K⁺-dependent changes in current magnitude during activation at low K⁺ occupancy. (A and B) The protocol was identical to that of Fig. 2 except that 20 mM TEA was included in the recording pipet. 20 mM internal TEA blocked the channel by ∼90% (Immke et al., 1999). (A) Elevation of [K⁺] from 0 to 10 mM, 100 ms after channels were activated, resulted in potentiation during activation (dashed line). Potentiation was 97% complete in 61.8 ± 1.8 ms (n = 4; the data were reasonably well fit by a single exponential, which produced a time constant of 18.4 ± 1.4 ms.). (B) Reduction of [K⁺] from 10 mM to 0 mM, 100 ms after channels were activated, reduced current magnitude during activation (dashed line). The change in current magnitude was 97% complete in 62.3 ± 3.3 ms (n = 4; the data were reasonably well fit by a single exponential, which produced a time constant of 16.2 ± 1.2 ms). (C and D) The protocol was identical to that of Fig. 2 except that internal [K⁺] was 10 mM, and currents were recorded at 20 mV. (C) Trace 1 was recorded in 0 external K⁺. In trace 2 (dashed line), external [K⁺] was changed from 0 to 3 mM at the arrow. Trace 3 was recorded after closing and reopening the channels in 3 mM external K⁺. (D) Similar experiment as in C, except that currents were initially recorded in 3 mM external K⁺, and in trace 2 (dashed line), external [K⁺] was switched from 3 to 0 mM during activation (at arrow). Essentially identical results were obtained on three cells each for experiments in C and D.

Figure 8.

K⁺-dependent changes in current magnitude during activation at different membrane potentials. The protocol used in all panels was the same as in Fig. 2, except that currents were recorded at different voltages. (A–C) Data from wild type Kv2.1, recorded at the membrane potentials shown. In all panels, trace 1 was recorded in 0 mM K⁺. In trace 2 (dashed line), current was activated in the absence of external K⁺. 100 ms after de-polarization (at the arrow), the external solution was switched to one containing 10 mM K⁺. In trace 3, channels were closed and reactivated in the presence of 10 mM external K⁺. (D–F) Data from Kv2.1 K356G K382V, recorded at the membrane potentials shown. Data represent essentially identical results obtained from 3–9 cells at each membrane potential.

Figure 9.

Sensitivity of current magnitude in different channels to changes in external [K⁺]. (A–B) Data were derived from experiments in Fig. 8, where the percentage change in current was measured by comparing the current magnitude in trace 2 (dashed lines) to that in trace 1. Data for Kv2.1 in A and B are identical and were duplicated for ease of comparison to other channels.

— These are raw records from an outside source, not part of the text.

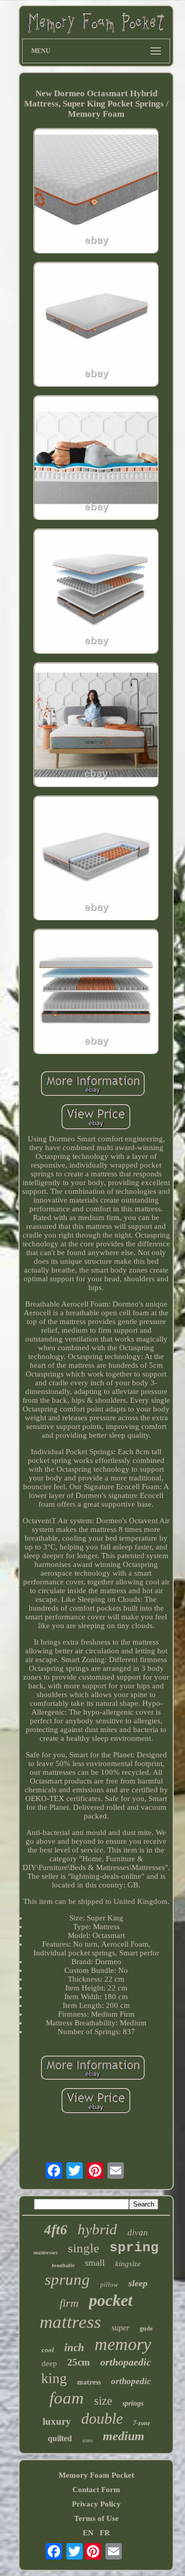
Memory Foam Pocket (96, 2475)
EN (88, 2533)
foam (66, 2398)
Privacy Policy (96, 2504)
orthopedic (131, 2381)
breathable (63, 2265)
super (121, 2327)
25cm (78, 2362)
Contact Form (96, 2489)
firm (69, 2303)
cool (48, 2350)
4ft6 (55, 2229)
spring (134, 2247)
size (103, 2400)
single (83, 2248)
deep (49, 2363)
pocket (111, 2300)
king (54, 2378)
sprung (67, 2279)
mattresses (45, 2252)
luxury (57, 2421)
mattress (70, 2322)
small (95, 2262)
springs (132, 2403)
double (102, 2418)
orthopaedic (125, 2362)
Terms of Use (96, 2518)
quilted (60, 2438)
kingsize (128, 2264)
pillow (109, 2284)
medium (123, 2436)
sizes (87, 2440)
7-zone (141, 2423)
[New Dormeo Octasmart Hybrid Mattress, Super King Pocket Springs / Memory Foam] (96, 191)
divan (137, 2232)
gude (146, 2328)
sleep (137, 2283)
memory (123, 2344)
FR (105, 2533)
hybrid (97, 2229)
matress (89, 2382)
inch (74, 2347)
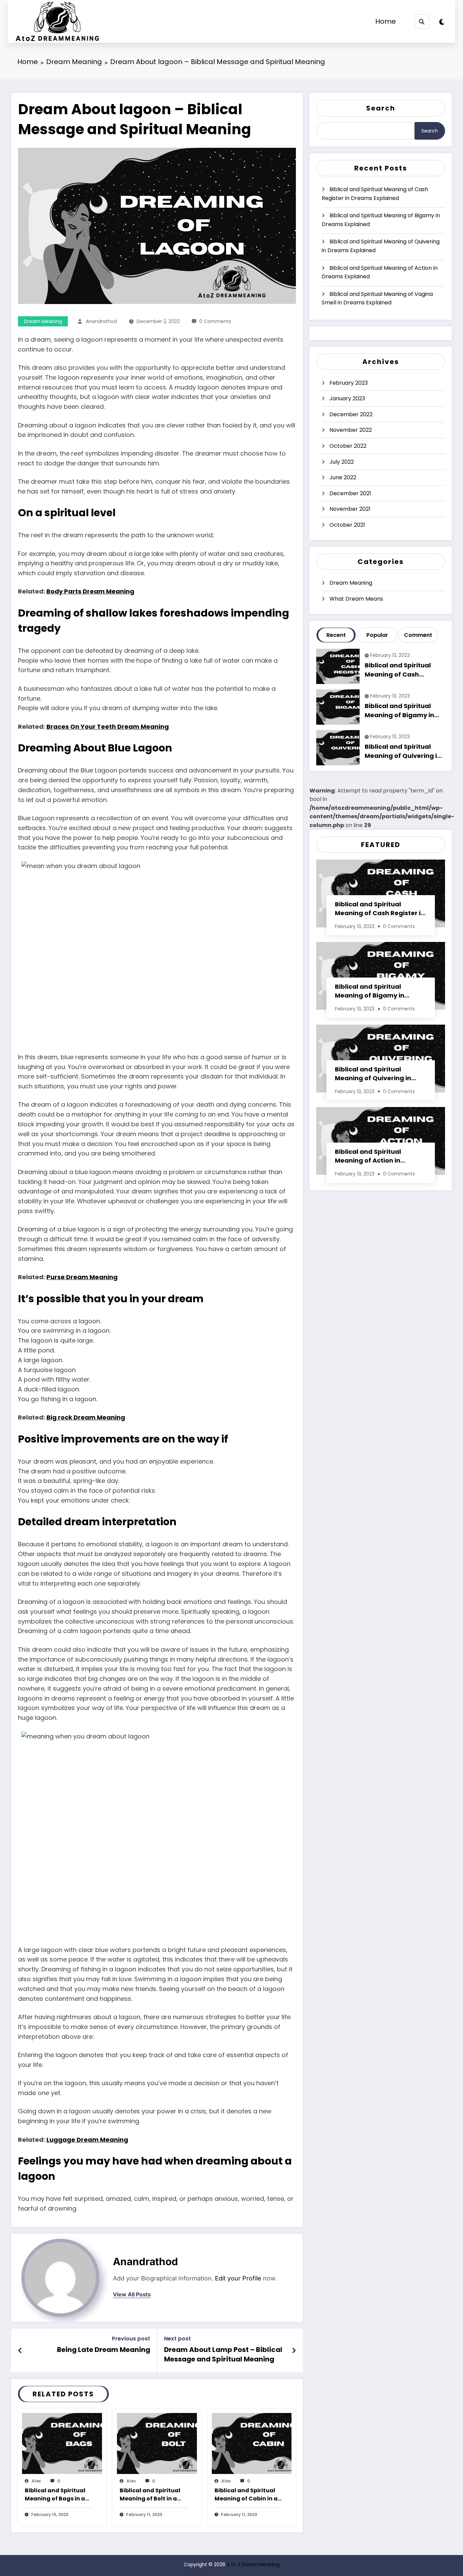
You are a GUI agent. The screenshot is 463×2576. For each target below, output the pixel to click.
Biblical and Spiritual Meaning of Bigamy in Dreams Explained (381, 220)
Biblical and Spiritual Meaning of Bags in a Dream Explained (55, 2495)
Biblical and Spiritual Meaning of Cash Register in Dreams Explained (375, 193)
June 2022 (342, 477)
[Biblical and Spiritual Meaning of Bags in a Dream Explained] (62, 2443)
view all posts (132, 2294)
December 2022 (351, 414)
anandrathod (101, 321)
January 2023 (347, 398)
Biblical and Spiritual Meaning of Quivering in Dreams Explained (381, 246)
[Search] (422, 21)
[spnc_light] (441, 22)
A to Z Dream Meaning (253, 2564)
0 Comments (215, 321)
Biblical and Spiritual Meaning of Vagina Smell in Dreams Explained (377, 298)
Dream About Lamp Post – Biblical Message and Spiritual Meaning (223, 2354)
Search (380, 108)
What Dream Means (356, 599)
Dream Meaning (43, 321)
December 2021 (350, 493)
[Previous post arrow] (20, 2350)
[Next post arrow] (294, 2350)
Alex (36, 2481)
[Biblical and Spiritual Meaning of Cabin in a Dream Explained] (252, 2443)
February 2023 (348, 383)
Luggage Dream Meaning (87, 2139)
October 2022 (347, 446)
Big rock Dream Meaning (85, 1417)
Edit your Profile (238, 2278)
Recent (336, 635)
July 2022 (341, 462)
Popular (377, 635)
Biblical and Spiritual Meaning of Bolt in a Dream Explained (150, 2495)
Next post (177, 2338)
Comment (418, 635)
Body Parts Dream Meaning (90, 591)
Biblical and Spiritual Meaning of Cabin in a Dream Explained (246, 2495)
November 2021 (349, 509)
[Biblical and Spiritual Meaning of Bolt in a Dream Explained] (157, 2443)
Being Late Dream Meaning (103, 2349)
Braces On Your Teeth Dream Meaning (107, 726)
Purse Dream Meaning (82, 1277)
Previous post (131, 2338)
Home (385, 21)
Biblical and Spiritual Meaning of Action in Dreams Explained (380, 272)
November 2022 (350, 430)
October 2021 (347, 525)
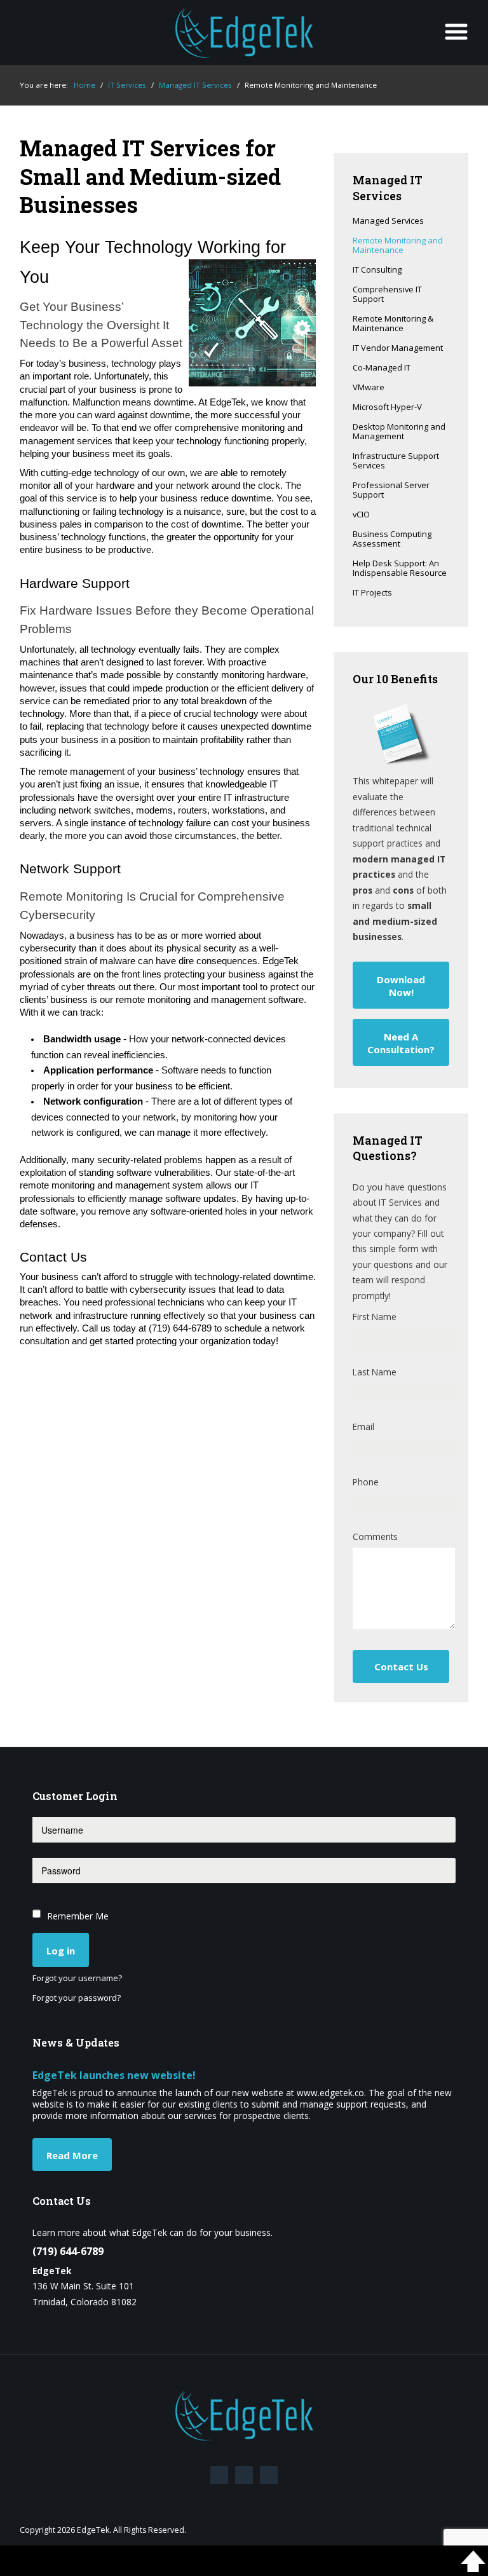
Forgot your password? (76, 1998)
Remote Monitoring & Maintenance (393, 324)
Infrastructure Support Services (396, 461)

Straight lines are linear regression fits to the data. Each data point represents 3–9 cells tested. (C, top) Currents recorded from channels indicated at a membrane potential of −20 mV. Solid line is current recorded in 0 mM external K⁺. The dashed line illustrates current recorded when external [K⁺] was switched from 0 to 10 mM 100 ms after the start of the depolarization. Calibration bars, 0.5 nA for wild-type Kv2.1; 1 nA for all other channels. (C, bottom) Data were collected and linear regression fits obtained for all channels as in A and B. The slope of the regression is plotted on the ordinate.